Strategy tips to stay compliant and succeed
Here are behavior-based practical examples of a Klein Funding-regulated trader:
- Position with good sense: Considering a max drawdown of, e.g., 6%, put your risk per trading much lower (like 0.5-1% of the trading account).
- Add stop-loss and take profit orders: It's better to not open trades without defined risk.
- Put a cap on the loss of each day: Suppose daily drawdown might be 3% - halt trading once that limit has been met during the period.
- Work with leverage properly: Though a max of 1:100 is allowed, there is nothing wrong with trading at less leverage (like 1:30) to lessen the chance of quick heavy losses.
- Don't lose your head in trading: As you have to comply with drawdown while hitting the target, patience prevails.
- Keep a diary of your trades: Recording aids in recognizing causes that bring losses with respect to rules and also helps in polishing your risk management.
Why These Rules Benefit Both Trader & Firm
- The drawdown limits (for the firm) serve as safeguards for virtual capital, open ways for a business model that is sustainable, and attract traders that perform well.
- The limits help on your side as well: they bring about discipline in trading, thus curbing overtrading of an emotional nature and providing a kind of risk management that you will need throughout your trading career.
- When you approach it as mere training (and not reckless gambling), you acquire the skills needed for success with a funded account.
Common Mistakes to Avoid
- Not giving importance to daily drawdown: There are so many traders who only look at total drawdown but disregard that big losses in one day can cause failure.
- Over-leveraging: Just by working with a full 1:100 and not taking into account funded volatility and drawdown means that the risk is very high.
- No stop-loss strategy: If traders leave their trades open overnight or in the crypto market, their drawdown can breach very quickly.

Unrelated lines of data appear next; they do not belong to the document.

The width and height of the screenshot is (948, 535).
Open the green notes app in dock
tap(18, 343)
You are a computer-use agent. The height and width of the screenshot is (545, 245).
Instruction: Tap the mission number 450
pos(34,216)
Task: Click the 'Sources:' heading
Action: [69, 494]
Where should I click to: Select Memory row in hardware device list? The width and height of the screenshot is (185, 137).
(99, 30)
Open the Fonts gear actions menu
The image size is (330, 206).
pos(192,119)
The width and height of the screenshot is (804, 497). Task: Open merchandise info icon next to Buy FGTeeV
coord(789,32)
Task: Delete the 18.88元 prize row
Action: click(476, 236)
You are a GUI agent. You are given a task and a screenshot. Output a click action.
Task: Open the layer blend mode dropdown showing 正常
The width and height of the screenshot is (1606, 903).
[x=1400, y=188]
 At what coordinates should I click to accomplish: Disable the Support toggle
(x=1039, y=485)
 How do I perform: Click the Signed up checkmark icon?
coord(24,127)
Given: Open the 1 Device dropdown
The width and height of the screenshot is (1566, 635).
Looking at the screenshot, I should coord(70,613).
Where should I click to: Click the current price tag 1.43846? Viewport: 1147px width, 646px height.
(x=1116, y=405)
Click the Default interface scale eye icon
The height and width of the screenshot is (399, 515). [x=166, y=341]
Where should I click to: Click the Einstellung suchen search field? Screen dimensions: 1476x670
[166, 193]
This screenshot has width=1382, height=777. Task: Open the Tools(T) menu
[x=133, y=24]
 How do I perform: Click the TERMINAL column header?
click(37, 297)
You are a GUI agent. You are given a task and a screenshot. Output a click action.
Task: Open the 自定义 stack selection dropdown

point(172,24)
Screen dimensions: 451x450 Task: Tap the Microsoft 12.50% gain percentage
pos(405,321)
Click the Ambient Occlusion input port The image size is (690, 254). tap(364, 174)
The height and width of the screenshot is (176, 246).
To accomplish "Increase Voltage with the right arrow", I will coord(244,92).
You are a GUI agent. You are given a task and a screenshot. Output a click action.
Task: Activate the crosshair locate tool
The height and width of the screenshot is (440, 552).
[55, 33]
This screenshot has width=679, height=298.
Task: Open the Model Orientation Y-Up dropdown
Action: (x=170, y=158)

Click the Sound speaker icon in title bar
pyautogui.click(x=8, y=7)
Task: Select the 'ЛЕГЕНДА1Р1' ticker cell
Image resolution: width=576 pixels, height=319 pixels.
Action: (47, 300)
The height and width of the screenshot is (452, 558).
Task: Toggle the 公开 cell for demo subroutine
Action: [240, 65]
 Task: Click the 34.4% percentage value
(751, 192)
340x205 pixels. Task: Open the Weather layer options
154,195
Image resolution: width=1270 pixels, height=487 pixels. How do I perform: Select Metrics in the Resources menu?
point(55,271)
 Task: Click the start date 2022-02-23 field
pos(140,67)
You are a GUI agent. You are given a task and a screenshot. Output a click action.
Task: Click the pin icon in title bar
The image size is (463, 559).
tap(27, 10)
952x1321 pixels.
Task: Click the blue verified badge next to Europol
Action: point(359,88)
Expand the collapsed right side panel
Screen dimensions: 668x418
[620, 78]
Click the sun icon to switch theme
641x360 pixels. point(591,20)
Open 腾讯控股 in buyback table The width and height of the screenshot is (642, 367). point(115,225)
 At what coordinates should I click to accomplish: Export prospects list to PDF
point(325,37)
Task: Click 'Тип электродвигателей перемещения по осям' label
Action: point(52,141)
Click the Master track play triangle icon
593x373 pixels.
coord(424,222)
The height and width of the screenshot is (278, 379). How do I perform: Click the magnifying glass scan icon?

- Chasing profits instead of consistency: As the target is small (e.g., 6%), doubling your funded account while risking close to the limit is not the right way.
Conclusion
Knowing the trading rules at Klein Funding - particularly max drawdown, daily drawdown, leverage settings and targets that gives you the opportunity to trade wisely and set the goal of a funded account. These rules are not only limitations, they are the framework that supports your growth as a professional trader. In case you apply disciplined risk management, show respect to the rules and trade with your strategy, you will greatly improve your chances of passing the evaluation and getting a profit split funded account.